**DIRECTIONS:**
All lines holding the word "icon" should be located in the records and copied.

**RECORDED INFORMATION:**
........

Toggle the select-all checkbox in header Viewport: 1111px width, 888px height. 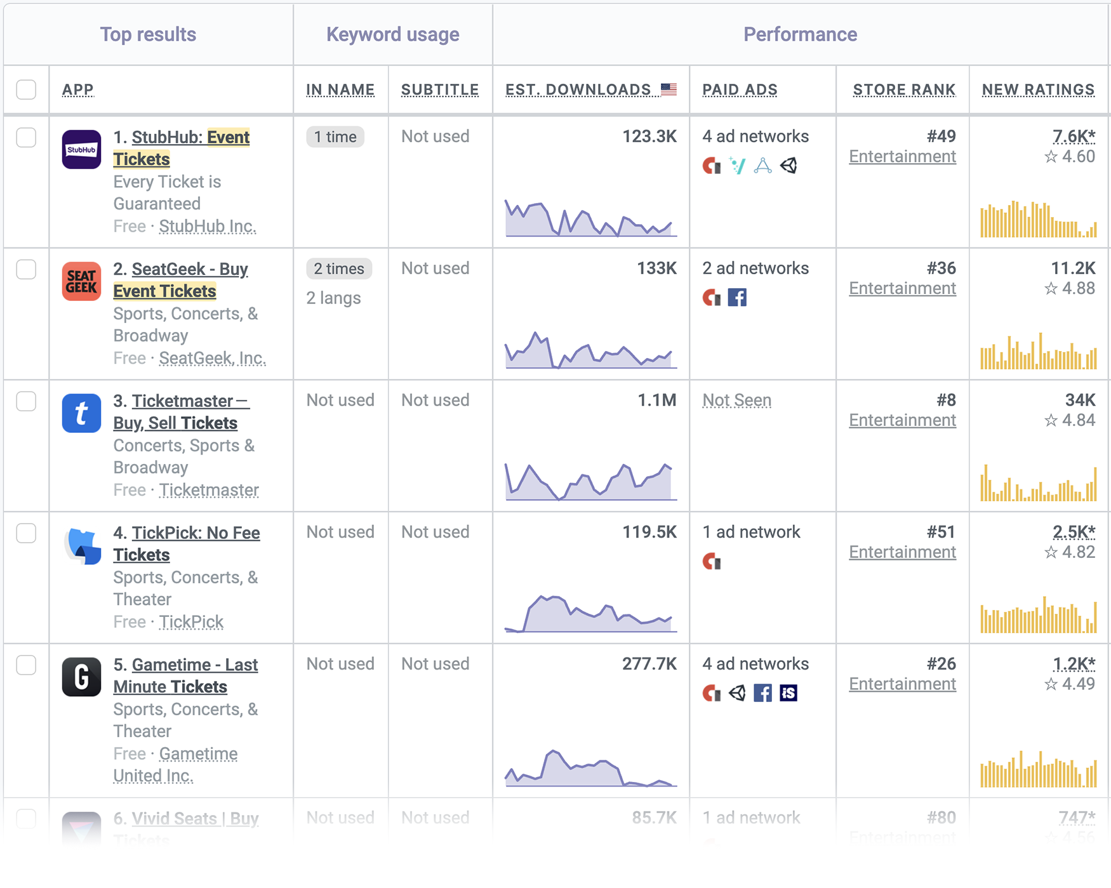pos(26,89)
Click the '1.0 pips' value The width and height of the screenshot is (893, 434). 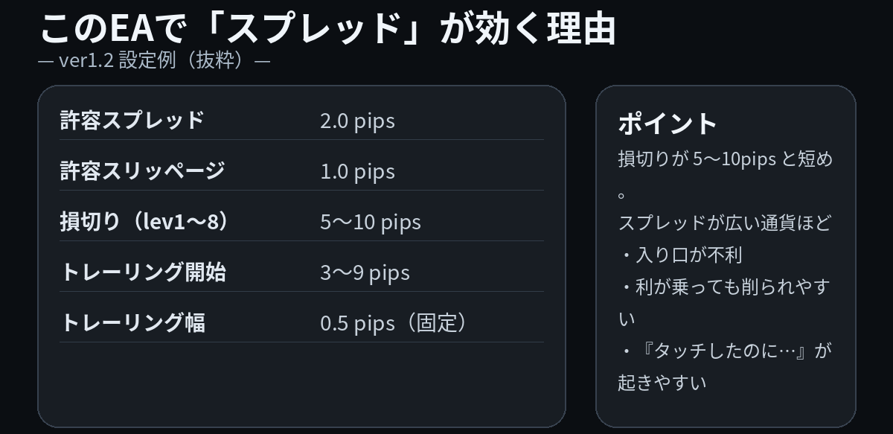click(x=357, y=171)
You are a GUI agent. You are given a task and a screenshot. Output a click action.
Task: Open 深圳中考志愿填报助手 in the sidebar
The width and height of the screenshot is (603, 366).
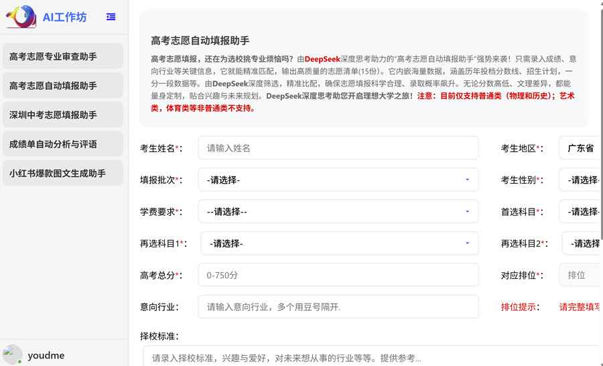[x=63, y=115]
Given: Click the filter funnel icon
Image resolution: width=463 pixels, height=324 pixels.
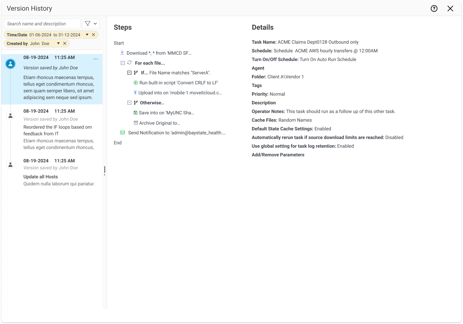Looking at the screenshot, I should 88,24.
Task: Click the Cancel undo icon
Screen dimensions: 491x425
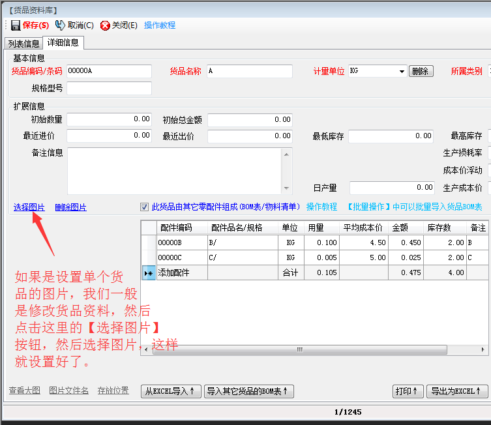Action: [60, 25]
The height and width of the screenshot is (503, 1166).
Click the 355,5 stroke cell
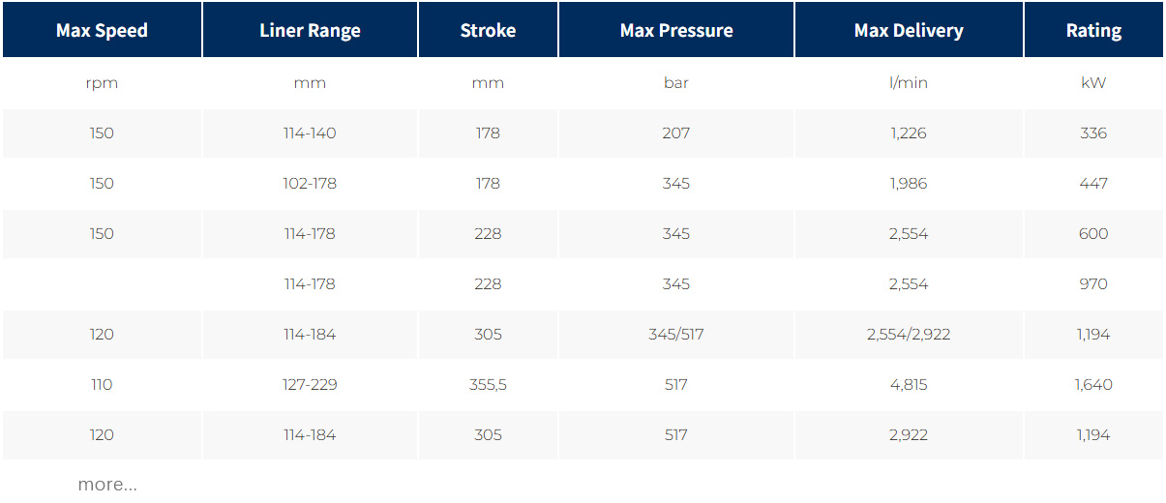488,385
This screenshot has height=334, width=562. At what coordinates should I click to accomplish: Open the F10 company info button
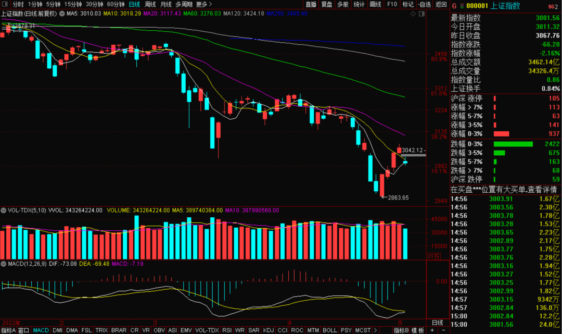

........

**TASK OUTPUT:**
Given: Click the filter funnel icon
Task: Click the Cancel undo icon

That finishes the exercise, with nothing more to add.